The failure of the plaintiff bank to disclose to its counsel the correct position right from the outset meant that the details of the security assets in the statement of claim were incorrect. More significantly, however, the affidavit filed on behalf of the Bank in support of its application for judgment in default also contained the misleading statement that the Bank held security over Mr Loumoli's tax allotment.
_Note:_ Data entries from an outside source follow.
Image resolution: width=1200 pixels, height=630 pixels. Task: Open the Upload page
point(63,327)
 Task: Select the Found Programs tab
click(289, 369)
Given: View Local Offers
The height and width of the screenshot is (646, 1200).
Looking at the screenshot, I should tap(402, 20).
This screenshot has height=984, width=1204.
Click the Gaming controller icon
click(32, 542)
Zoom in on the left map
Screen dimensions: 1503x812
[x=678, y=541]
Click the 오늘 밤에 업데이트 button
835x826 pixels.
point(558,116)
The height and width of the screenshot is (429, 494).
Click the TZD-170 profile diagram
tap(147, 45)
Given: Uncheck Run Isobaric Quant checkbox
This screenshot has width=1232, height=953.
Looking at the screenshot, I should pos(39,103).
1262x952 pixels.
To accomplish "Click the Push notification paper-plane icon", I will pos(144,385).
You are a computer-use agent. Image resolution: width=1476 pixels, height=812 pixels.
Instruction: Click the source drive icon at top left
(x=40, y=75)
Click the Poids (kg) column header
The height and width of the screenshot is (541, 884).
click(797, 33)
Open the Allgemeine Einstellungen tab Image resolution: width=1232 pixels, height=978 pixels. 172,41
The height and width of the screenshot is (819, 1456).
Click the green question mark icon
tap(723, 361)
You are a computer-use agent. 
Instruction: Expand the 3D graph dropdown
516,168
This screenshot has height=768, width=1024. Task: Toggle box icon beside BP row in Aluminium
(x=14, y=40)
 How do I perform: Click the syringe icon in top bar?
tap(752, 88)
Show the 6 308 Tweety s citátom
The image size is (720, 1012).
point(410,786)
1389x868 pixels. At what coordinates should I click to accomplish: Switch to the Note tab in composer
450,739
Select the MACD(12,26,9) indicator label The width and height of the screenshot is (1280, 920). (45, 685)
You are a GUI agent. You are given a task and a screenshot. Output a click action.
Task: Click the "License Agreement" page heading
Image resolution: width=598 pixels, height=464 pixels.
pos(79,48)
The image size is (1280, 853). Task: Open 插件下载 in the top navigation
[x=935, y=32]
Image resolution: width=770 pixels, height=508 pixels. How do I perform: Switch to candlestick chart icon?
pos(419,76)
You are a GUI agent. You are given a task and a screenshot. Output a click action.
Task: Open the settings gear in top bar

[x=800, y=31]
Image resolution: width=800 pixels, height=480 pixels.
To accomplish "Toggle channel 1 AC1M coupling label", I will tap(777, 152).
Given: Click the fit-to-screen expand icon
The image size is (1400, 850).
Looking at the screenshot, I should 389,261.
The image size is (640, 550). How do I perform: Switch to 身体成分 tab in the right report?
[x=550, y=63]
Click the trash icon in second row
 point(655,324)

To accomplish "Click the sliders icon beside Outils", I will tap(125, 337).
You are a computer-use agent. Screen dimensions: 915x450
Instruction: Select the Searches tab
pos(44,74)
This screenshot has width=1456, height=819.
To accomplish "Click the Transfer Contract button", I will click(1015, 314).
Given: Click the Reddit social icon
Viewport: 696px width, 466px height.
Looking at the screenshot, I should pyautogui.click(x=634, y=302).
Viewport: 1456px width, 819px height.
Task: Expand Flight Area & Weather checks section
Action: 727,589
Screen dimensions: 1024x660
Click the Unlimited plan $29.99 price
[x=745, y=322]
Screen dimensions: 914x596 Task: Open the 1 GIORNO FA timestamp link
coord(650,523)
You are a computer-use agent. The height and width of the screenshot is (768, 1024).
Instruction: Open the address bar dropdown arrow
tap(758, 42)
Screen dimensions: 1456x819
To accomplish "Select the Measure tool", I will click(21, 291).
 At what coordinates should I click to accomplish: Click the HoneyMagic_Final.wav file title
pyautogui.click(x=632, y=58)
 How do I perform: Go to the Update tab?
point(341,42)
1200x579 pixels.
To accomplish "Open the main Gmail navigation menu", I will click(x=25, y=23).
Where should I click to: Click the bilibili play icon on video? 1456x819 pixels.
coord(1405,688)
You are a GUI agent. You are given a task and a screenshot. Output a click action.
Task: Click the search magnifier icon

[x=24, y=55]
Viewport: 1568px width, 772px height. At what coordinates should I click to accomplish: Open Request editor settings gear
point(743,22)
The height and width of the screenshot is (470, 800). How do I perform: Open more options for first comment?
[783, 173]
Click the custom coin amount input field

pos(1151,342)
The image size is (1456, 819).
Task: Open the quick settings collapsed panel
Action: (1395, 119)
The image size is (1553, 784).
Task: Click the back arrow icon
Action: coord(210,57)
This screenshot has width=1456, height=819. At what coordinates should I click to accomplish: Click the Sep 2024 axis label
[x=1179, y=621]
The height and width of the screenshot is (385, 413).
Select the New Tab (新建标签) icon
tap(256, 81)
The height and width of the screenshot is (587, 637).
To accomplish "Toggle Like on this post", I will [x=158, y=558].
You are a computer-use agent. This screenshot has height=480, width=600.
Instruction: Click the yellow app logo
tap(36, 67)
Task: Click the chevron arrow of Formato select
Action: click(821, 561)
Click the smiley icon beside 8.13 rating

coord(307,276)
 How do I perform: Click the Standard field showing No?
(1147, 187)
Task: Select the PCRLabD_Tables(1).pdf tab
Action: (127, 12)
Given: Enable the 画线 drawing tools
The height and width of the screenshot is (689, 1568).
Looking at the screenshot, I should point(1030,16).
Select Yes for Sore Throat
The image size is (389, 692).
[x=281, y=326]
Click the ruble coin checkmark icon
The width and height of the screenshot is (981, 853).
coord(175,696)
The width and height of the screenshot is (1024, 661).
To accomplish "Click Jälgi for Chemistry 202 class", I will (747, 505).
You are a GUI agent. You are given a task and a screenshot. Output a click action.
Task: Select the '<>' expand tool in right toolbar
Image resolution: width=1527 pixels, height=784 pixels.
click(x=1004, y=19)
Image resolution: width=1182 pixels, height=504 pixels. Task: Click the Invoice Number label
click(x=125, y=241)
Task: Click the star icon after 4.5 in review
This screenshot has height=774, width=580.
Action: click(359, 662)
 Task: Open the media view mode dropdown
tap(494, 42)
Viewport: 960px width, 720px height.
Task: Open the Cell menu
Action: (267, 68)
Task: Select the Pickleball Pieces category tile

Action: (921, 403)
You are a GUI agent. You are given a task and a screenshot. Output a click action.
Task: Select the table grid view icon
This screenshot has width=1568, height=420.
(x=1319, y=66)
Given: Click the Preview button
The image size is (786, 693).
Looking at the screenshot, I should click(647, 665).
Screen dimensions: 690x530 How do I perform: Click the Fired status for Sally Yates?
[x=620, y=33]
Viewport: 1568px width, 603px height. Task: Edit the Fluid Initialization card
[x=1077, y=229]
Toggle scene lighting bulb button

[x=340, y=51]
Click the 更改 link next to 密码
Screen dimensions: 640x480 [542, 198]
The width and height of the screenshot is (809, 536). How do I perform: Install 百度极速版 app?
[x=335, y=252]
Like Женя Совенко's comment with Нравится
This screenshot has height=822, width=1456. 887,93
In turn, this led to the error being replicated in the formal court order.


If the evidence before the court in relation to this aspect of the case is correct, then it would also seem that counsel for the plaintiff had been remiss in not taking immediate steps to inform the court of the true position as soon as it was drawn to her attention back in about November 2000.


The plaintiff Bank is a frequent litigant before this court and, in general, its case presentation is of a high standard. It needs to be vigilant, however, in ensuring that the reputation it has historically enjoyed is not compromised in any way through such careless oversights in the future.


The plaintiff has failed in its application and the defendants are entitled to costs to be agreed or taxed.


Earlier this year, the plaintiff Bank made an application for a writ of delivery of all the security assets included in the court's order for delivery dated 30 October 2000. The application was set down for hearing on 24 April 2002 but it was withdrawn on the morning of the hearing. At that time, counsel for the defendants made an application for costs but costs were formally reserved. I now make an order awarding costs to the defendants on that application, in an amount to be agreed or taxed.